IPIN e privacy, è davvero tutto a norma? – Gli aspetti poco chiari della vicenda non finiscono qui. Stona, e non poco, il mancato richiamo del rispetto sulla normativa inerente i dati personali nel sistema che consente ai giocatori di iscriversi ai tornei. “Alla luce di quanto emerso, ho esaminato più da vicino la politica sulla privacy” – prosegue la giocatrice americana – “quei richiami spesso indicati con caratteri piccoli in fondo alle pagine di accesso di tutti i giocatori al sistema di registrazione nei tornei utilizzato dall’ITF (chiamato “IPIN”). È interessante notare come non si trovi alcuna menzione della politica sulla privacy, dato piuttosto insolito per un’azienda britannica così pesantemente coinvolta nella vendita di dati. Per caso noi giocatori abbiamo rinunciato ai nostri diritti personali, dando inconsapevolmente all’ITF il permesso silenzioso di raccogliere e vendere i nostri dati? L’informativa sulla privacy di IPIN include un lungo elenco di organizzazioni con cui l’ITF condivide i dati personali, inclusi altri organi di governo del tennis, il Comitato Olimpico Internazionale, vari organismi disciplinari sportivi, forze dell’ordine e altro. Le società di scommesse sportive, tuttavia, non figurano in questo elenco. La sezione cinque della politica sulla privacy di IPIN indica come l’ITF possa utilizzare i dati personali. Ancora una volta, delle società di scommesse non è fatta menzione; tuttavia, la frase “abilitare la nostra attività e perseguire i nostri interessi legittimi o quelli di terzi” appare nella quinta sezione. Ma è vero che vendere i dati dei giocatori consente all’ITF di perseguire i suoi legittimi interessi? E che la vendita di dati alle società di scommesse “sviluppa effettivamente lo sport”? Le vendite di dati alle società di scommesse perseguono legittimamente gli “altri interessi commerciali” dell’ITF? Secondo l’informativa sulla privacy di IPIN, ogni giocatore è autorizzato a esercitare il proprio diritto di negare il permesso di raccogliere e vendere i propri dati. Ma occhio ad una postilla: “Il tuo rifiuto di fornire il consenso può far sì che non siamo in grado di fornirti il servizio che hai richiesto, accettare la tua domanda per un IPIN, gestire il tuo profilo sul Sistema di gestione degli atleti o gestire la tua partecipazione in Tornei e competizioni ITF”. Fondamentalmente, l’ITF afferma che possiamo rifiutarci di vendere i nostri dati alla condizione di non poter partecipare ai tornei.
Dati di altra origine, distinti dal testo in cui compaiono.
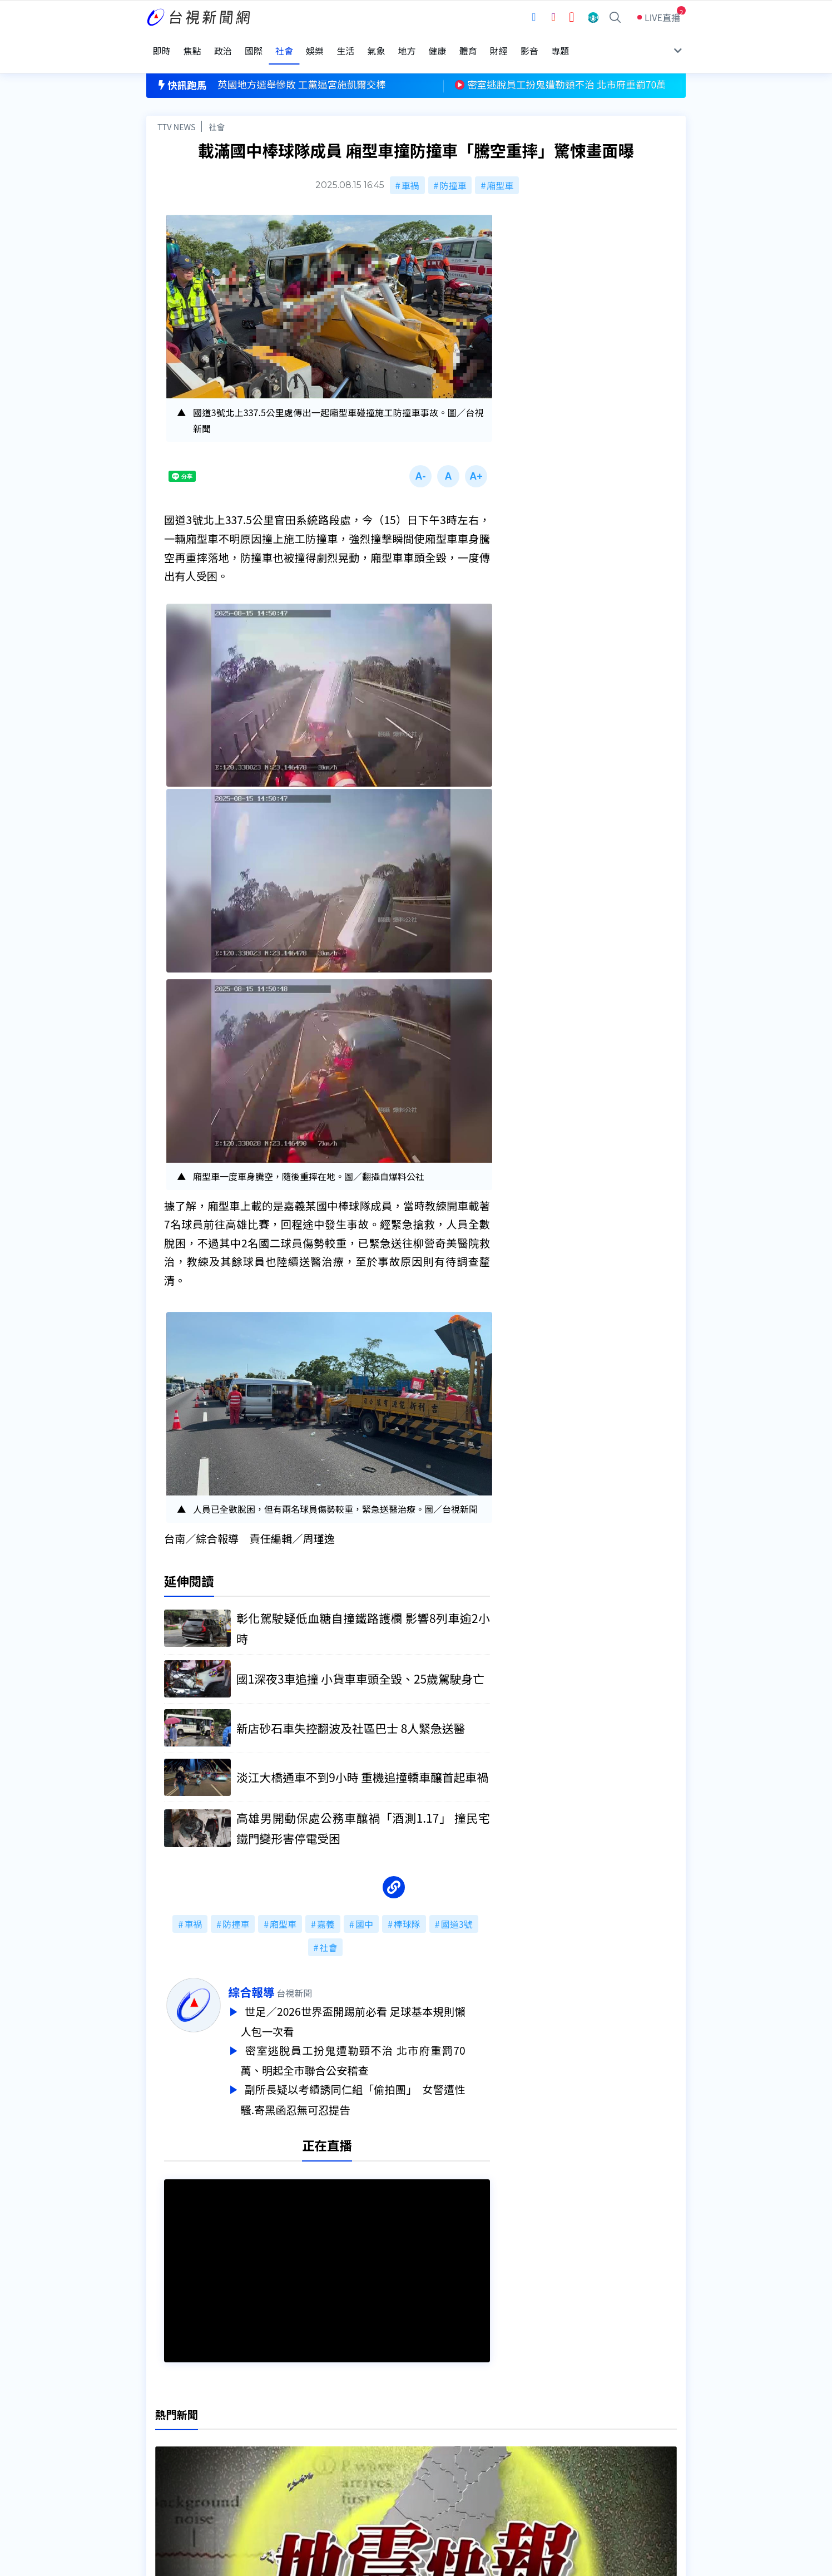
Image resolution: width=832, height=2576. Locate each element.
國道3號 (457, 1910)
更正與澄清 (285, 2427)
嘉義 (326, 1910)
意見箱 (276, 2442)
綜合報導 (276, 1978)
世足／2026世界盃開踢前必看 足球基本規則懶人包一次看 (377, 2007)
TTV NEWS (176, 109)
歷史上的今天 (289, 2473)
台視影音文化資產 (181, 2427)
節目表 (159, 2458)
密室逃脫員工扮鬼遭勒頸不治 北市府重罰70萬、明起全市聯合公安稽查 (377, 2044)
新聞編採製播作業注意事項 (432, 2427)
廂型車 (500, 168)
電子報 (392, 2458)
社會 (217, 109)
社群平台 (164, 2473)
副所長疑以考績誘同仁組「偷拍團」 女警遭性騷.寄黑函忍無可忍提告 (377, 2081)
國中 (364, 1910)
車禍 (410, 168)
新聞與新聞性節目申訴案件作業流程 (450, 2442)
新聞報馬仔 (285, 2458)
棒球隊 (407, 1910)
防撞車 (452, 168)
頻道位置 (164, 2442)
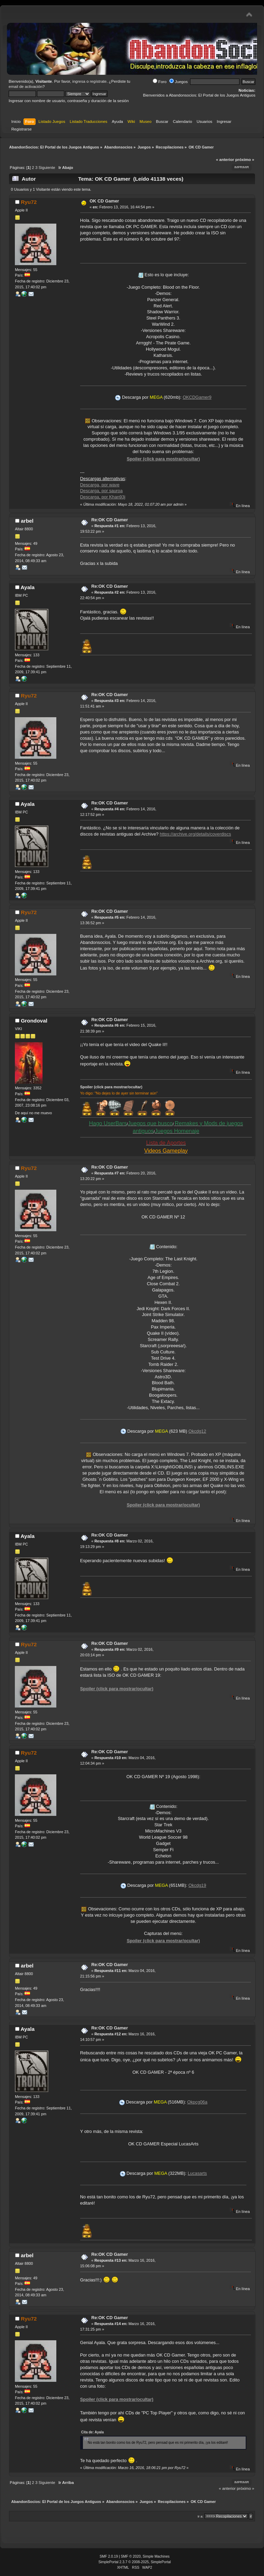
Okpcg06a (197, 2102)
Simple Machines (156, 2556)
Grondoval (34, 1021)
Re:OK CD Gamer (109, 519)
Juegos (178, 82)
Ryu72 (29, 202)
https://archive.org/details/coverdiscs (195, 834)
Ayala (28, 587)
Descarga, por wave (100, 484)
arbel (27, 521)
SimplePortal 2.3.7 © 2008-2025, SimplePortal (134, 2562)
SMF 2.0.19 (109, 2556)
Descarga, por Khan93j (102, 496)
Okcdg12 (197, 1431)
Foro (160, 82)
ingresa (78, 81)
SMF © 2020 (131, 2556)
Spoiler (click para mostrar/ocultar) (163, 458)
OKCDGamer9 (197, 397)
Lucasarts (197, 2173)
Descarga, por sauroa (101, 490)
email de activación (26, 86)
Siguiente (47, 167)
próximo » (244, 159)
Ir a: (201, 2516)
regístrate (98, 81)
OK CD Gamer (104, 201)
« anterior (225, 159)
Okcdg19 (197, 1885)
Si arriva così agli amari titoli di coda. “I giocatori sono chiaramente utilizzati come pedine per gli interessi dell’ITF” – conclude amaramente Shelby. “Ho scritto questo con la speranza di sollevare diversi interrogativi e combattere il modo di operare dell’ITF, magari facendo venire a galla pratiche commerciali su cui occorre fare chiarezza”.
Il braccio di ferro tra i tennisti e l’International Tennis Federation prosegue.